## Prompt
Write out the lines of the material below verbatim, from the line containing "Identify the location of cursor-rotation-z: Z" through the line containing "Looking at the image, I should click on (120, 35).".

## Pixel coordinate grounding material
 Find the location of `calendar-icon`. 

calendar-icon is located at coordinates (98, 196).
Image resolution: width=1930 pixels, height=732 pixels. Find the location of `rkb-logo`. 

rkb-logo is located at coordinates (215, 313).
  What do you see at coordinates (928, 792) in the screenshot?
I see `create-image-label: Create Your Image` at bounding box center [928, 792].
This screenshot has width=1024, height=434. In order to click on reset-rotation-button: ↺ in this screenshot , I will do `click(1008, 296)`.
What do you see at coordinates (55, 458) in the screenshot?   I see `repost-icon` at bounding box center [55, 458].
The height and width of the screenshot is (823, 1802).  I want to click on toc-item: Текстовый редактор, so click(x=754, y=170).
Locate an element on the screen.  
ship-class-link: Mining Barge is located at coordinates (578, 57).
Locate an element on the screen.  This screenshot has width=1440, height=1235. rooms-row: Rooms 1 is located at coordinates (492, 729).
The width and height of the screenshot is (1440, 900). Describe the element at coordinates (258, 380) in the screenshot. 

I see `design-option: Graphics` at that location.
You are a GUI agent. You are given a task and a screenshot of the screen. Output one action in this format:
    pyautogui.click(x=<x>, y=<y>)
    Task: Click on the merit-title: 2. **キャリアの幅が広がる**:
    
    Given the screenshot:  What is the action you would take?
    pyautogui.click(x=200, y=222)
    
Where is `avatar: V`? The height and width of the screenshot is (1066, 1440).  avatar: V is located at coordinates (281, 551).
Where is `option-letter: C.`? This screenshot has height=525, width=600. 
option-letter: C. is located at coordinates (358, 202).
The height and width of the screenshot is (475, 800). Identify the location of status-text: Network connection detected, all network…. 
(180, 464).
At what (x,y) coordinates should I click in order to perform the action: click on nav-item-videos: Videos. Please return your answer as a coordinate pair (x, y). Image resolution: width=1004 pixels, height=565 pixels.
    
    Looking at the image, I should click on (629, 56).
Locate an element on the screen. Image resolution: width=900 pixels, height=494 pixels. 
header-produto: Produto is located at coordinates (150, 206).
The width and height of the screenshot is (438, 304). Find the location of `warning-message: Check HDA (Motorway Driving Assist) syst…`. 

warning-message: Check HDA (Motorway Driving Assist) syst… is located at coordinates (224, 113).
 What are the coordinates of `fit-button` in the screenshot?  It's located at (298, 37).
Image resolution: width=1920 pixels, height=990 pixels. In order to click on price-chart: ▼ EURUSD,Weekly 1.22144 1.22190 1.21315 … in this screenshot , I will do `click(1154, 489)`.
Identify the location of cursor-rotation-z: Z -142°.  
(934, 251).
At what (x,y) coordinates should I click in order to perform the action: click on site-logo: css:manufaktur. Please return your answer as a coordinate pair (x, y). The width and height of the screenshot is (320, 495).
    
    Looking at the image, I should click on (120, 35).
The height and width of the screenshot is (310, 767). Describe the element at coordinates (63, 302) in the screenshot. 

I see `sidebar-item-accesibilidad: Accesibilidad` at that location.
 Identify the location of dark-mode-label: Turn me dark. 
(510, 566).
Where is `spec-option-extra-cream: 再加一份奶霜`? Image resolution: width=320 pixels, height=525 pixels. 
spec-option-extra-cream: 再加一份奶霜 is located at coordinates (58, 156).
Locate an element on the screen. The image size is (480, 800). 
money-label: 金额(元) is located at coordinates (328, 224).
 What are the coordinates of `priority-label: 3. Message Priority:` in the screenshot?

## Task response
Identify the location of cursor-rotation-z: Z -142°.  
(934, 251).
At what (x,y) coordinates should I click in order to perform the action: click on site-logo: css:manufaktur. Please return your answer as a coordinate pair (x, y). The width and height of the screenshot is (320, 495).
    
    Looking at the image, I should click on (120, 35).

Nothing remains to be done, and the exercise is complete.